**Action item:** Output the span of lines from the one that contains "Given: Click the 立即同步 button" through the end of the records, inclusive, exactly as written and free of pictures.

**Data section:**
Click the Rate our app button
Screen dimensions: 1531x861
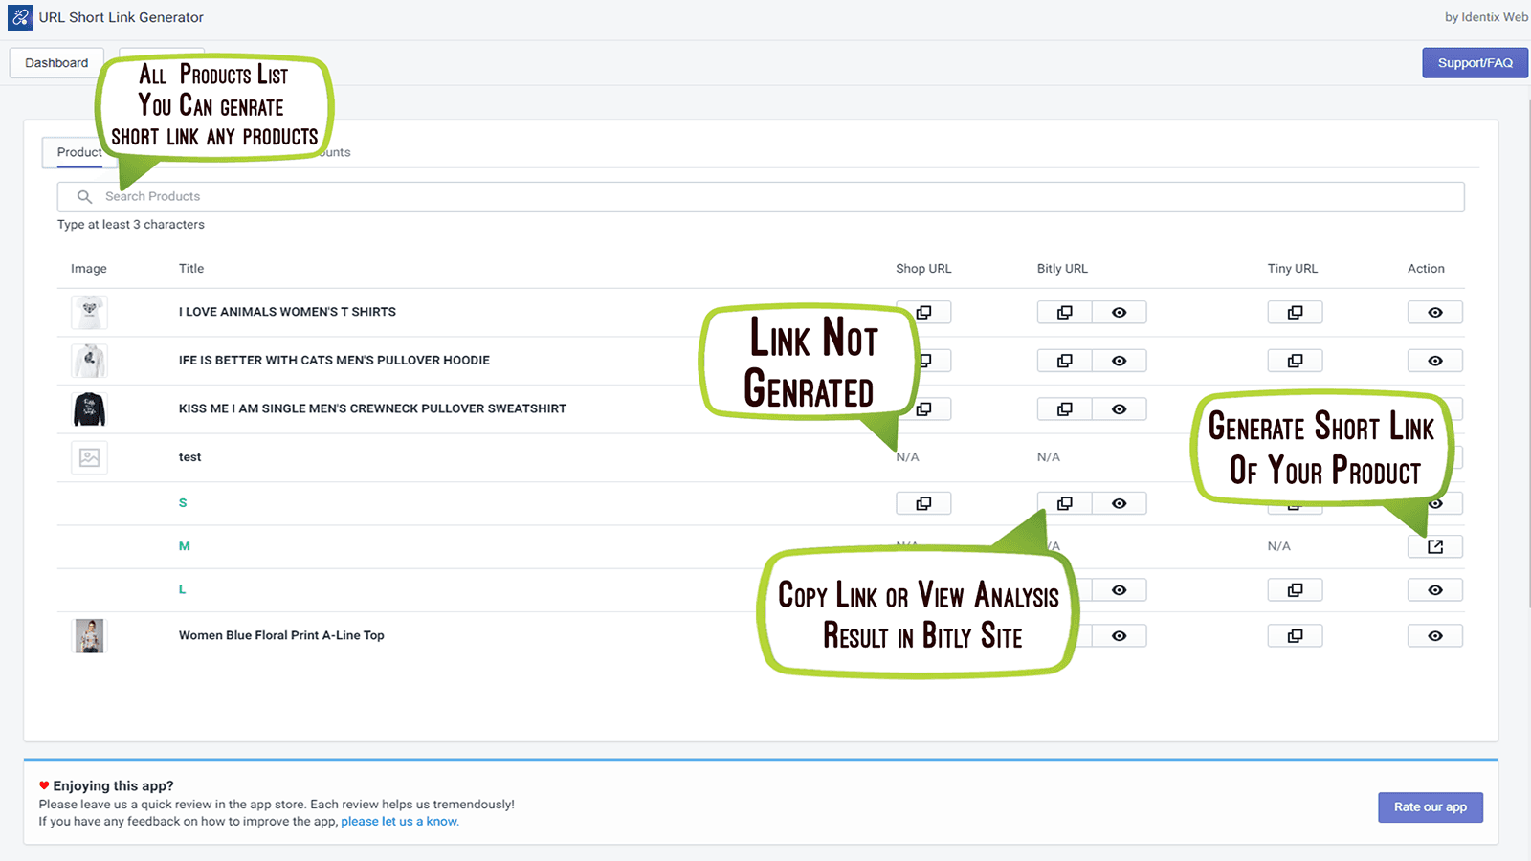pos(1430,806)
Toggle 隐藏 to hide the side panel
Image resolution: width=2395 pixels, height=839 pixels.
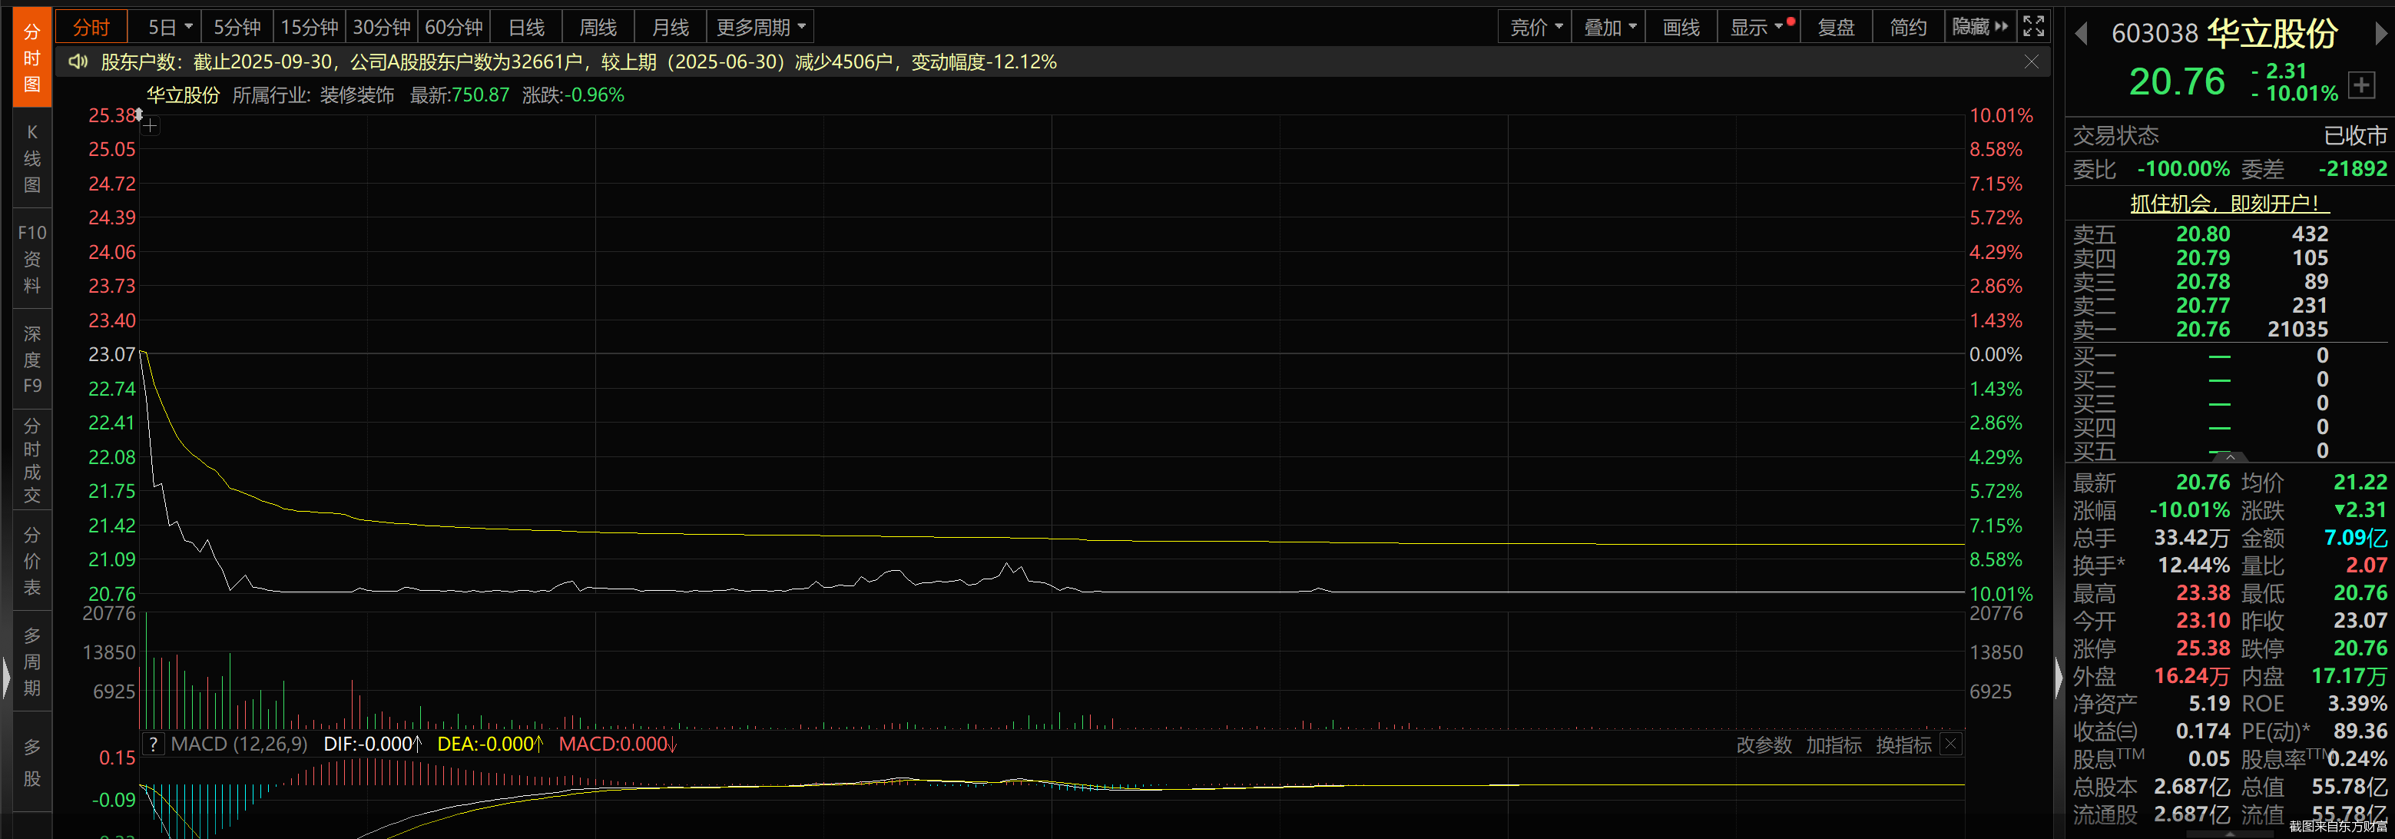tap(1979, 27)
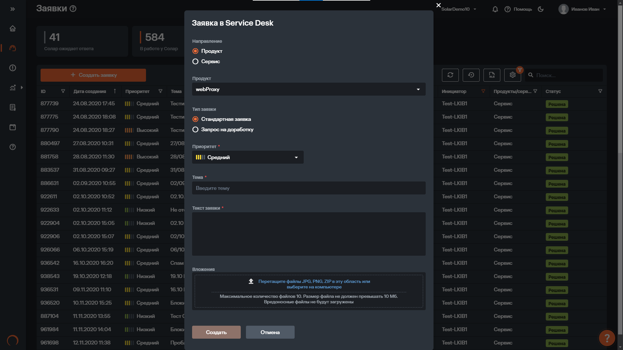
Task: Expand the sidebar with double-chevron icon
Action: click(13, 9)
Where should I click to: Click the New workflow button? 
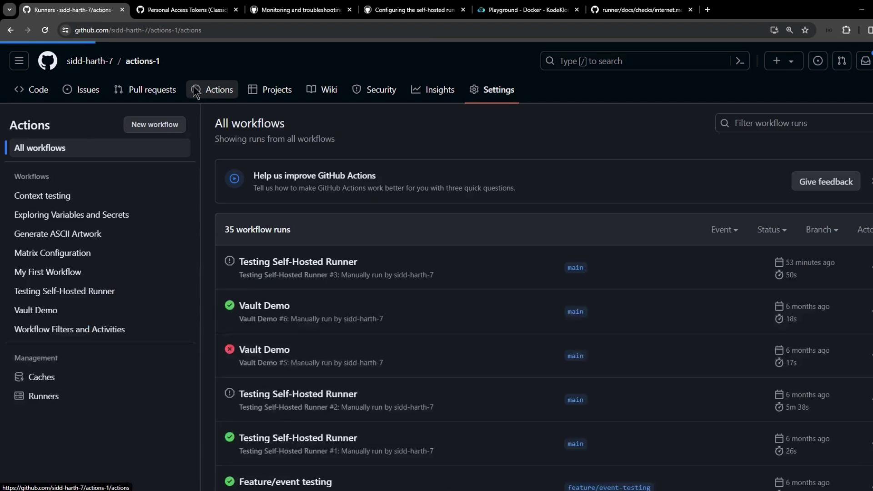[155, 125]
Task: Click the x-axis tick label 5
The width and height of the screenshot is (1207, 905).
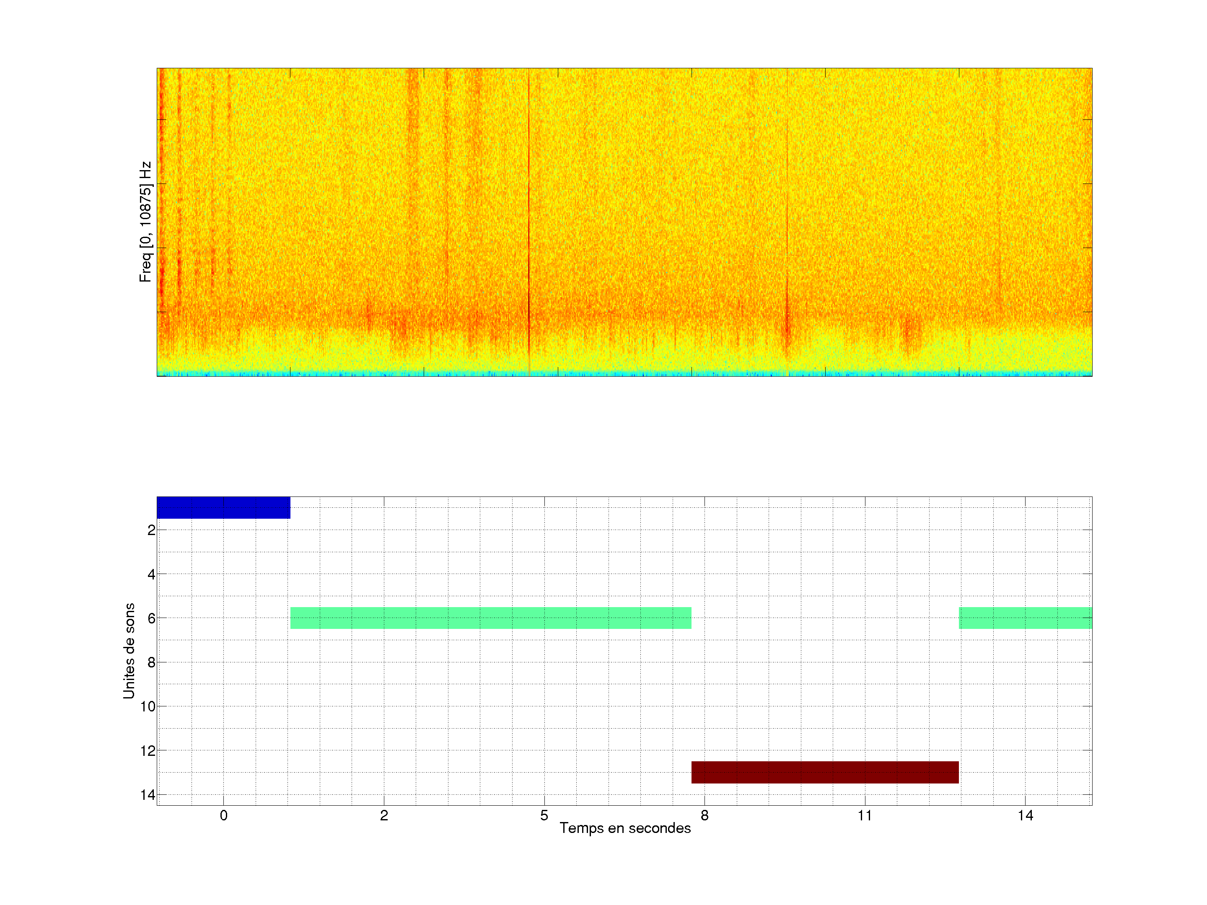Action: (544, 816)
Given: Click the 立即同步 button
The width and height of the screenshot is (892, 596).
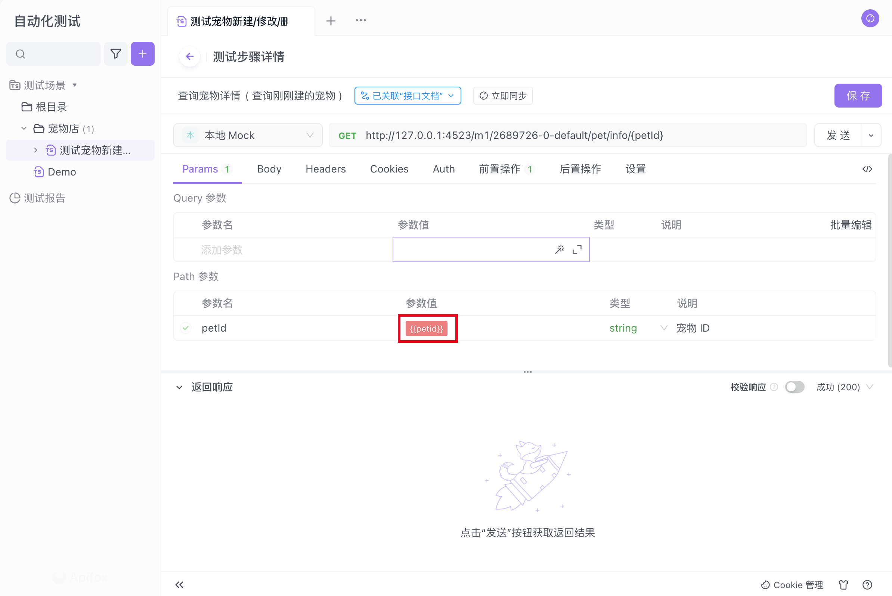Looking at the screenshot, I should 503,96.
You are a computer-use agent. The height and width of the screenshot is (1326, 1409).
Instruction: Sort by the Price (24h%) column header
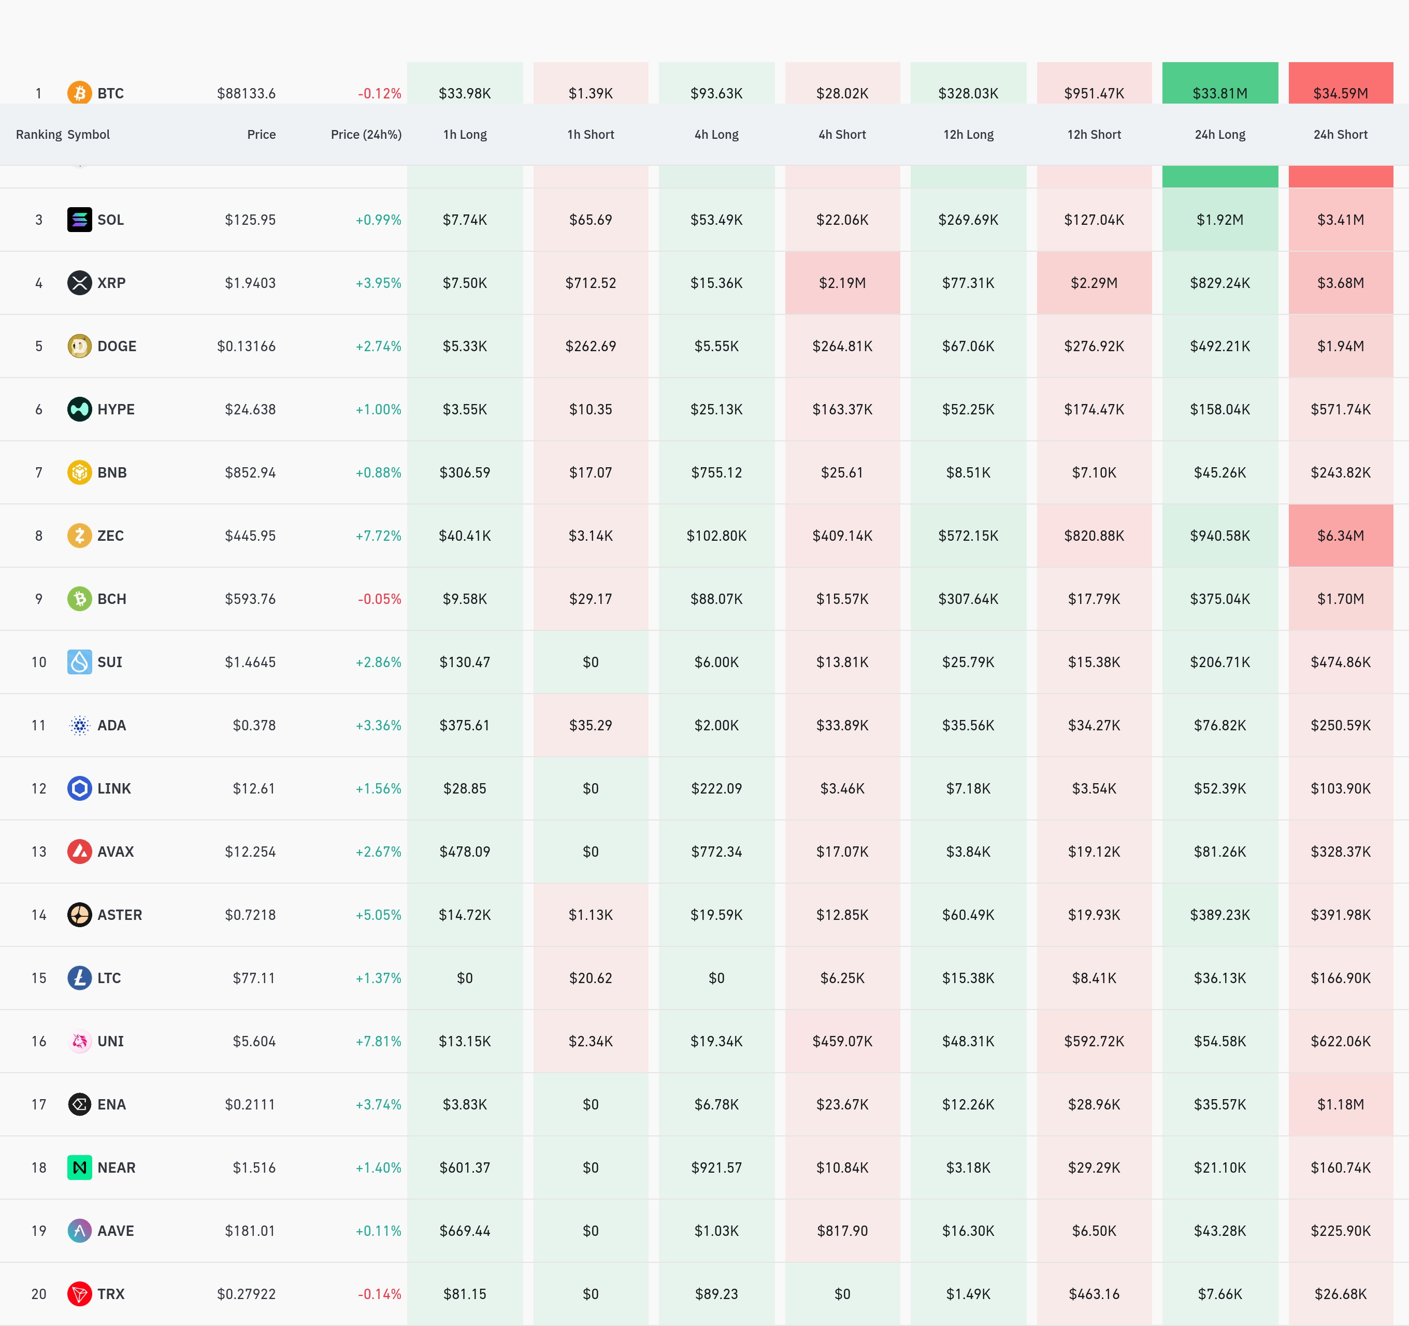[366, 135]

**Task response:**
Given: Click the 立即同步 button
The width and height of the screenshot is (892, 596).
Looking at the screenshot, I should 503,96.
You are a computer-use agent. The height and width of the screenshot is (1326, 1409).
Instruction: Sort by the Price (24h%) column header
[366, 135]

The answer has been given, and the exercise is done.